====== Records for the task ======
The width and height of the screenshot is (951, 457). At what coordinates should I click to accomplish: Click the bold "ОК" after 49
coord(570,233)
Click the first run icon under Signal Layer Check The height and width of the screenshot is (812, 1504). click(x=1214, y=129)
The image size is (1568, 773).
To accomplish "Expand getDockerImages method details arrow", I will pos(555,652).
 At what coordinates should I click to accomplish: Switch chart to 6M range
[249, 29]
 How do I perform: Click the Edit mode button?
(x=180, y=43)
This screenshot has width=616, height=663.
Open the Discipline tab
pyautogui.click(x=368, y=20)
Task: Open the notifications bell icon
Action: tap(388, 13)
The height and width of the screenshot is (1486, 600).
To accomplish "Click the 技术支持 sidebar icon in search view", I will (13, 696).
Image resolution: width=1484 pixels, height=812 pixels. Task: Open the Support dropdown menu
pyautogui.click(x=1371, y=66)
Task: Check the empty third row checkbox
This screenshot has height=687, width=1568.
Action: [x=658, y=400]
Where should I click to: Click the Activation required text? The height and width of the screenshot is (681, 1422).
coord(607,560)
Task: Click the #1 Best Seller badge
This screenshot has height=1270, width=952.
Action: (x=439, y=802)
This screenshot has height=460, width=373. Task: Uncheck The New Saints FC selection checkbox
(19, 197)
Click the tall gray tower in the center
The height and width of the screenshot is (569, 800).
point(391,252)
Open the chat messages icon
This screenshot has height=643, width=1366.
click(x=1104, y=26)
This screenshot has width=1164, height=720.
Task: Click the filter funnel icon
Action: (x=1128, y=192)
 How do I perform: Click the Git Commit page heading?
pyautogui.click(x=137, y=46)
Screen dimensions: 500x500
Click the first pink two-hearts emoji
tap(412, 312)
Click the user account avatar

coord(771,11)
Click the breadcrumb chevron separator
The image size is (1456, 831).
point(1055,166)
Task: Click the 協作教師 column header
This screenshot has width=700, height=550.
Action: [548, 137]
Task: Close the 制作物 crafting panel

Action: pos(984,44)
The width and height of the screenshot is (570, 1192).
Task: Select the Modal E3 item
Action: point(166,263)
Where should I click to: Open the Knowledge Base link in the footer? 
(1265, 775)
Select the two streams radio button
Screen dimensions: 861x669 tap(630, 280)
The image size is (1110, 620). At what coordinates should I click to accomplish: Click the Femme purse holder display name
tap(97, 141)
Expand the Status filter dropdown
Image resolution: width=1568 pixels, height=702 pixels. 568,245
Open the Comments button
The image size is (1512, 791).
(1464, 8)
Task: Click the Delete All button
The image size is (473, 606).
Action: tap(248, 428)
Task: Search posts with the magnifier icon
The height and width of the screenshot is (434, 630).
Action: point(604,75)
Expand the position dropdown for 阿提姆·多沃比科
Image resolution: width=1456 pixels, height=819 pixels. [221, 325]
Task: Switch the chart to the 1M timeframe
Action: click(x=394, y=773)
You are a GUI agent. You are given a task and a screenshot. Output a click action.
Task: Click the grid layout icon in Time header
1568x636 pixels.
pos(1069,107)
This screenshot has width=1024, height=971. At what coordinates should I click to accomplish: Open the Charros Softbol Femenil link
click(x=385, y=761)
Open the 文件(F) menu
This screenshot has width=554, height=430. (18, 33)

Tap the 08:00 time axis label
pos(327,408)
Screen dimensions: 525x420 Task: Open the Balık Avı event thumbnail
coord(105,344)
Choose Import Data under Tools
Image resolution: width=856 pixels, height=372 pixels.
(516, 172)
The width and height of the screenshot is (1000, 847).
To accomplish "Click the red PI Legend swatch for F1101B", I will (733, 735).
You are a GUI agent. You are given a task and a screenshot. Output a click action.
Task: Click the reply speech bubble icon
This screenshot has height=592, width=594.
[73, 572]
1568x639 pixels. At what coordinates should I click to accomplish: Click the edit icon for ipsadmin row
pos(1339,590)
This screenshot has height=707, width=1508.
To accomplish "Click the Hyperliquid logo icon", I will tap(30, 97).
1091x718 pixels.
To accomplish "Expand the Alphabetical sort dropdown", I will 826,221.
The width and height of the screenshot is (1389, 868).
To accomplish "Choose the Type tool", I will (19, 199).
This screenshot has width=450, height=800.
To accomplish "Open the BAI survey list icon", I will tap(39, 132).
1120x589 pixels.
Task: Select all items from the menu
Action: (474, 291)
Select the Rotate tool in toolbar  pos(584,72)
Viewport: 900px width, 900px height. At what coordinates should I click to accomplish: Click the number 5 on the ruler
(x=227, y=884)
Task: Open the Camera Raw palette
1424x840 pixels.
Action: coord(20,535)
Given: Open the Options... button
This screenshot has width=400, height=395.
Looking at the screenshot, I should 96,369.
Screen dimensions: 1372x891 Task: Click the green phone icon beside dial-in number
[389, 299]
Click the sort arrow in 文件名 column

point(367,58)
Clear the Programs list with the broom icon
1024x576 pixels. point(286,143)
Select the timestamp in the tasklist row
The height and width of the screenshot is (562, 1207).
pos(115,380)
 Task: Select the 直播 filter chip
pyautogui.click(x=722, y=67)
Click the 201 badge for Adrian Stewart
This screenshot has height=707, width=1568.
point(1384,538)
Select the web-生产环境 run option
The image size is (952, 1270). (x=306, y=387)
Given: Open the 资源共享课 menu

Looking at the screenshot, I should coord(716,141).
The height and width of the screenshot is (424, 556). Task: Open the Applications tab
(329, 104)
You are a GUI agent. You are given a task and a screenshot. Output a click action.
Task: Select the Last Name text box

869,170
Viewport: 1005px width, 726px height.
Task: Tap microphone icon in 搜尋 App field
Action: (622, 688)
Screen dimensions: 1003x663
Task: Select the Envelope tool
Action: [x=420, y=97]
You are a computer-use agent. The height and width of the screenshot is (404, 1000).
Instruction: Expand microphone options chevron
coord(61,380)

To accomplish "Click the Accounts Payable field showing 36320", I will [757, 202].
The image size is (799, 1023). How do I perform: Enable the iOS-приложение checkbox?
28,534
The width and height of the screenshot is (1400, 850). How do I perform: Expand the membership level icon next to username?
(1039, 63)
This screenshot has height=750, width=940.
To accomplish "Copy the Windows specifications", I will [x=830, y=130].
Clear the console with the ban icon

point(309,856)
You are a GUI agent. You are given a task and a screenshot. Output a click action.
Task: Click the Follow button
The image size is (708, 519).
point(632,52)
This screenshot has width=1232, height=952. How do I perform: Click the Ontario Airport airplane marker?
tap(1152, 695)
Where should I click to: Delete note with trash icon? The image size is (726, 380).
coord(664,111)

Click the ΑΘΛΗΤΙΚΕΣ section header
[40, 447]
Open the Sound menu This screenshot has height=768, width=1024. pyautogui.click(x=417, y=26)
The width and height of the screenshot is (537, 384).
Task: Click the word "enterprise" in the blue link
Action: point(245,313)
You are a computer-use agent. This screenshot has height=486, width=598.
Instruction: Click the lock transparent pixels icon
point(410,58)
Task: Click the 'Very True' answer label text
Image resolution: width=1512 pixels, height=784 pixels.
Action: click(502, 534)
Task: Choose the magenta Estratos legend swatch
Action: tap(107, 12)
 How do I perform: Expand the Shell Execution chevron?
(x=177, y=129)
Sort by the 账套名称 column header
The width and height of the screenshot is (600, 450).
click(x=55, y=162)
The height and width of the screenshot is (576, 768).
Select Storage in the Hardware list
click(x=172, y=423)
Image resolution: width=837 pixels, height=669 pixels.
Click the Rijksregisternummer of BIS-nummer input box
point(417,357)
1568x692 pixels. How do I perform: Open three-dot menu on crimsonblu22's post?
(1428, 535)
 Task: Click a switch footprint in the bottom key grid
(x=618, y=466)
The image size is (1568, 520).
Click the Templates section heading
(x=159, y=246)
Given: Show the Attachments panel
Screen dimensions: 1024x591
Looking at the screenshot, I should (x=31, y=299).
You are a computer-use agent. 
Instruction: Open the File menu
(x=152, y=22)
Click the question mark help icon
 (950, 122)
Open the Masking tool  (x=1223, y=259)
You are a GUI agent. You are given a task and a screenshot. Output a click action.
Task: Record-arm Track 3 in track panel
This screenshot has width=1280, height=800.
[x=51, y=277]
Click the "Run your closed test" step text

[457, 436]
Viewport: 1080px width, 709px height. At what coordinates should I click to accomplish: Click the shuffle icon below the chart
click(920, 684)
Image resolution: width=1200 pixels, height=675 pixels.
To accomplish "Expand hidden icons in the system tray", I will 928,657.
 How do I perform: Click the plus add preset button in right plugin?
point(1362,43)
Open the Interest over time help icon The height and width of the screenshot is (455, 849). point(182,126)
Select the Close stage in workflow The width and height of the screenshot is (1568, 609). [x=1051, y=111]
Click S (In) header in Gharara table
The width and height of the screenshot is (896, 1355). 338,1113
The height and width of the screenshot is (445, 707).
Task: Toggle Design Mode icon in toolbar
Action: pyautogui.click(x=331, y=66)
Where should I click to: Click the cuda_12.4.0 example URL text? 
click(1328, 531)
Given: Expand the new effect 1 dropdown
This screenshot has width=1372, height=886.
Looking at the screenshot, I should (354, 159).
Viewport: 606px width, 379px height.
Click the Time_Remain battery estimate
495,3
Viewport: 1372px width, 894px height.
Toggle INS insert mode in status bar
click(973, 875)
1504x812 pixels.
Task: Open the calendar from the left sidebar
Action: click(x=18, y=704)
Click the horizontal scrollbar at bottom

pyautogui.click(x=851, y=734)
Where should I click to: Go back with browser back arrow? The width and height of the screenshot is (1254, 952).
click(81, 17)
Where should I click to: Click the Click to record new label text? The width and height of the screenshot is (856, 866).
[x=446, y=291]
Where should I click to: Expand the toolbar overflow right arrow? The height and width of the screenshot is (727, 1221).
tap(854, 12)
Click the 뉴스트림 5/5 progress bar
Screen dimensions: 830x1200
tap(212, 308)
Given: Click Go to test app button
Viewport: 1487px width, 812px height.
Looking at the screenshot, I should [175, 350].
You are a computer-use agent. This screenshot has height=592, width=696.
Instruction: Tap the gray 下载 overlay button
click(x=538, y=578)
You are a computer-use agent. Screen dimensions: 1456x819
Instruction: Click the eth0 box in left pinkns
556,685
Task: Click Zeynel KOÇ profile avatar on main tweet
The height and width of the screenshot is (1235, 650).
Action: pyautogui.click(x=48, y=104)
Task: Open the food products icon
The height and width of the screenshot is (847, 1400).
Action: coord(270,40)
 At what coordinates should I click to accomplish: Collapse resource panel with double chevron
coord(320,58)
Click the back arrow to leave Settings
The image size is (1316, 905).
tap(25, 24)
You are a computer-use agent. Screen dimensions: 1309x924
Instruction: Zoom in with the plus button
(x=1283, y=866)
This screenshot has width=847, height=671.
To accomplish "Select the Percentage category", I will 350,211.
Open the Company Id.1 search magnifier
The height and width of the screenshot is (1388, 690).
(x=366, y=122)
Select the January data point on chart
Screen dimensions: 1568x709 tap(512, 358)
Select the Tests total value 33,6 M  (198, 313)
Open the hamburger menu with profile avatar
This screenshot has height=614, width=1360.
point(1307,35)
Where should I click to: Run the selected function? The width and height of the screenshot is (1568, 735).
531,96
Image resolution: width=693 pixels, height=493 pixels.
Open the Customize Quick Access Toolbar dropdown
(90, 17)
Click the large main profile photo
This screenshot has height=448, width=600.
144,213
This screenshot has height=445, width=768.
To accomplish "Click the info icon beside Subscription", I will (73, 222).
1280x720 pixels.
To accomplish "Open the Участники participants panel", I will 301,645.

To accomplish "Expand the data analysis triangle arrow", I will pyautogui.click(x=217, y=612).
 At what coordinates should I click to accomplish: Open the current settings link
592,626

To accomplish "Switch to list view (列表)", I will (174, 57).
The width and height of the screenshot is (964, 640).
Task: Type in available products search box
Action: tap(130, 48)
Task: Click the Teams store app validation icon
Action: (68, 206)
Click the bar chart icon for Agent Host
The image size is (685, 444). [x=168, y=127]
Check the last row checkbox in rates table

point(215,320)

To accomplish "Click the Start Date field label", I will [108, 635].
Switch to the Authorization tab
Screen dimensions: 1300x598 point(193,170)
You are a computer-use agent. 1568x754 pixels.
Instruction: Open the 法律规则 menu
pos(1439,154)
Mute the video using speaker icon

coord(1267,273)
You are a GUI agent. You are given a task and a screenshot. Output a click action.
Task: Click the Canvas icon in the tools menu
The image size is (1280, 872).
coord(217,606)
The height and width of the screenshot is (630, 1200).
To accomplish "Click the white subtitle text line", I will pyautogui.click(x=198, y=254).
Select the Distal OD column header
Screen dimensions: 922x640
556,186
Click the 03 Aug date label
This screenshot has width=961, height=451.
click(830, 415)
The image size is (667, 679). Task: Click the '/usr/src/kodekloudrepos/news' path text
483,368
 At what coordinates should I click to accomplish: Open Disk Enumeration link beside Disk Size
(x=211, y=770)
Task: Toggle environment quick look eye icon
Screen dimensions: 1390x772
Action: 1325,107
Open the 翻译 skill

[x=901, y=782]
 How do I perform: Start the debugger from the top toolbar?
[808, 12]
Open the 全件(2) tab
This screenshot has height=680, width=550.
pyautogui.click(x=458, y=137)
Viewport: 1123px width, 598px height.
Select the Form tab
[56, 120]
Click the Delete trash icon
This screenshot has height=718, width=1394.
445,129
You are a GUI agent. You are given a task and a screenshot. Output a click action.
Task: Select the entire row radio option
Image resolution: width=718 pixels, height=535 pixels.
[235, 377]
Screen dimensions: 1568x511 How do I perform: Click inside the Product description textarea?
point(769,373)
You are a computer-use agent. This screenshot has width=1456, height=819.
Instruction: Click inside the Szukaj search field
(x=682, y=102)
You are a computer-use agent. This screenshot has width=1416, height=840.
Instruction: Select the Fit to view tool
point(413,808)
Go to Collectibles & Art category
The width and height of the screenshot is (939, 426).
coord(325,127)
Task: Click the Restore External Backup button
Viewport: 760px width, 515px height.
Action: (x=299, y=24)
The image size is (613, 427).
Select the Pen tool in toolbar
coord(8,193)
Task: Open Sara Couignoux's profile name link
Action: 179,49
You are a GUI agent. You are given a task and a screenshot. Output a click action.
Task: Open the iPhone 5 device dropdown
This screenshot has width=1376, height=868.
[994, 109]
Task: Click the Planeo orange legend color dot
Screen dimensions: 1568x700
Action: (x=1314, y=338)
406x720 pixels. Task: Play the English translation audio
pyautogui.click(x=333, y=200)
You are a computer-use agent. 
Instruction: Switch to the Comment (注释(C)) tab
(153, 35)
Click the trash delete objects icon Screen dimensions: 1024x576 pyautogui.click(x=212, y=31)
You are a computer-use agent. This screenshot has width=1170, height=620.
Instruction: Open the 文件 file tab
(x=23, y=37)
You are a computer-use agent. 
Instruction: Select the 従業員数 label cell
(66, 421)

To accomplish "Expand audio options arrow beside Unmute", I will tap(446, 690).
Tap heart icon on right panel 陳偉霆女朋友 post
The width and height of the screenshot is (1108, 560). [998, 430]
======
What you should do >> Render the lines of the records running from the one containing "You are a computer-use agent. 1568x754" through the one containing "coord(217,606)" as a Markdown table with the columns Row and Line. Number each row and leave out blank lines.

Output below >>
| Row | Line |
|---|---|
| 1 | You are a computer-use agent. 1568x754 pixels. |
| 2 | Instruction: Open the 法律规则 menu |
| 3 | pos(1439,154) |
| 4 | Mute the video using speaker icon |
| 5 | coord(1267,273) |
| 6 | You are a GUI agent. You are given a task and a screenshot. Output a click action. |
| 7 | Task: Click the Canvas icon in the tools menu |
| 8 | The image size is (1280, 872). |
| 9 | coord(217,606) |